Research from The University of Texas at Austin shows that rock salt, used by Germany and the United States as a subsurface container for radioactive waste, might not be as impermeable as thought or as capable of isolating nuclear waste from groundwater in the event that a capsule or storage vessel failed.
A team of researchers from the university has used field testing and 3-D micro-CT imaging of laboratory experiments to show that rock salt can become permeable. Their findings, published in the Nov. 27 issue of Science, has implications for oil and gas operations, and, most notably, nuclear waste storage. The team includes researchers from the university’s Cockrell School of Engineering and Jackson School of Geosciences.
“What this new information tells us is that the potential for permeability is there and should be a consideration when deciding where and how to store nuclear waste,” said Maša Prodanović, assistant professor in the Department of Petroleum and Geosystems Engineering. “If it’s an existing nuclear waste storage site, you may want to re-evaluate it with this new information.”
Salt generally blocks fluid flow at shallow depth, a feature that allows oil reservoirs to form. But scientists have long suspected that salt becomes permeable at greater depth. Jackson School professor James E. Gardner confirmed this theory through laboratory experiments with synthetic rock salt.

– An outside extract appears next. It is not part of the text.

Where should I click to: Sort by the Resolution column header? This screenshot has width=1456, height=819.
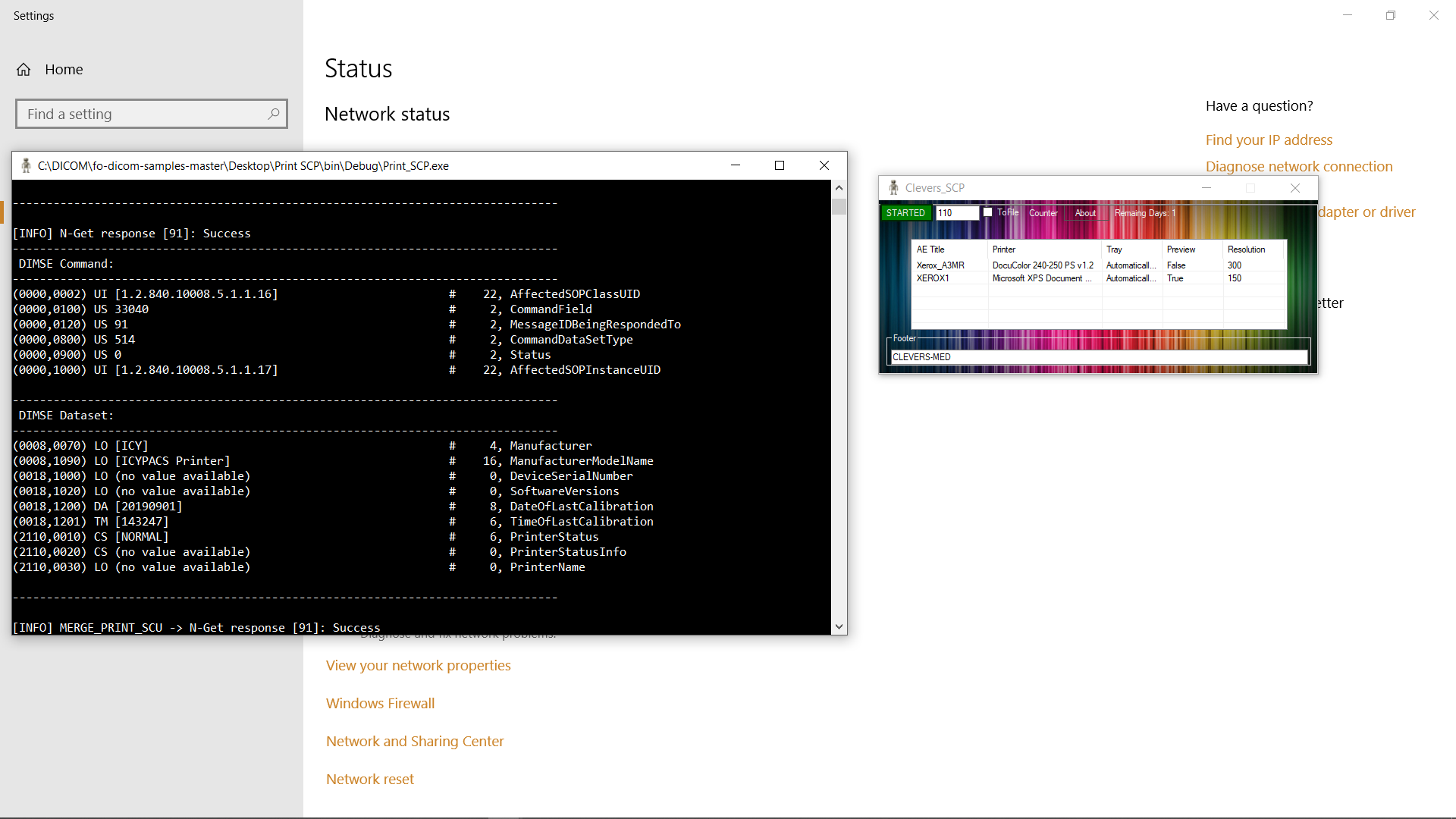point(1246,249)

Cockrell School doctoral student Soheil Ghanbarzadeh tested the idea against field data from natural rock salt. During summer internships he examined oil and brine distributions in rock salt in a set of 48 hydrocarbon wells owned and operated by Statoil. The observed fluid distributions confirm that salt indeed becomes permeable at greater depth. However, the researchers were surprised to find that fluids were sometimes able to flow through the salt at shallow depth.

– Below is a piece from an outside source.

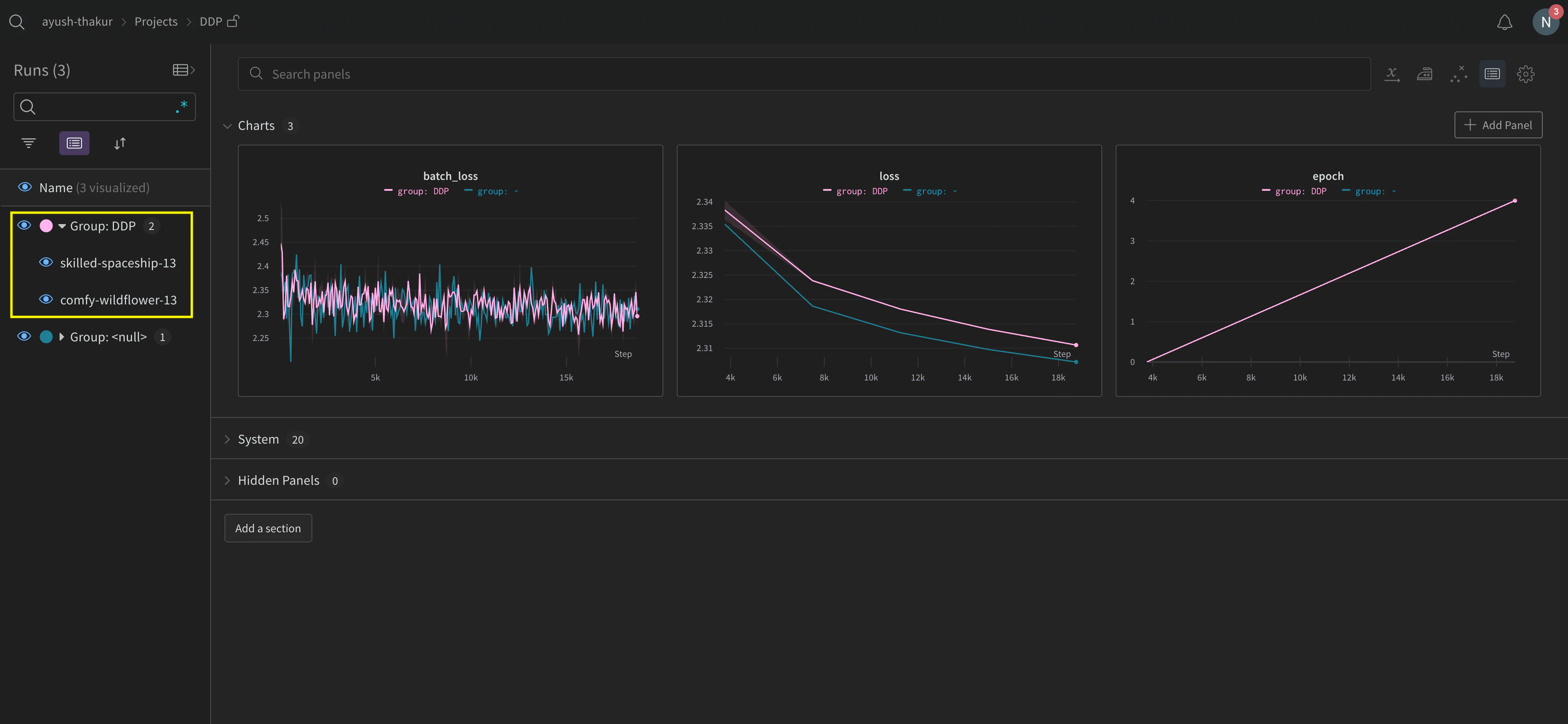Open the workspace settings gear
The image size is (1568, 724).
1526,74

In the study, they explain that deformation of rock salt may be the culprit. Deformation can stretch the tiny isolated pockets of brine that form between salt crystals and link them into a connected pore network that allows fluid to move.
Although this work was originally motivated by the desire to evaluate rock salt as a hydrocarbon reservoir seal for the oil industry, the conclusions may have important implications for nuclear waste storage. Previous work on salt permeability has focused on the cracks induced by the creation of the nuclear waste repository itself. The observations reported by the study, however, demonstrate that undisturbed rock salt can become permeable.
“The critical takeaway is that salt can develop permeability, even in absence of mining activity,” said assistant professor Marc A. Hesse of the Jackson School’s Department of Geological Sciences. “Further work is necessary to study the quantity of flow that can occur.”
The Waste Isolation Pilot Plant, in Carlsbad, New Mexico, stores low-level nuclear waste in salt beds beneath the ground. However, high-level waste from the nation’s nuclear energy sector is stored at the power plants in pools or dry casks, methods that are considered temporary solutions. For decades there has been a proposal to build a permanent central repository under Nevada’s Yucca Mountains, but that proposal has stalled because of political and regulatory hurdles. This has renewed interest in rock salt as an alternative permanent storage solution for high-level nuclear waste. In this context, the findings of the team from UT Austin provide a timely reminder that rock salt is a dynamic material over long timescales.
Ghanbarzadeh hopes that “our discovery encourages others to ask questions about the safety of current and future disposal sites.”
The project was sponsored by Statoil North America through the Statoil Fellowship program at UT Austin.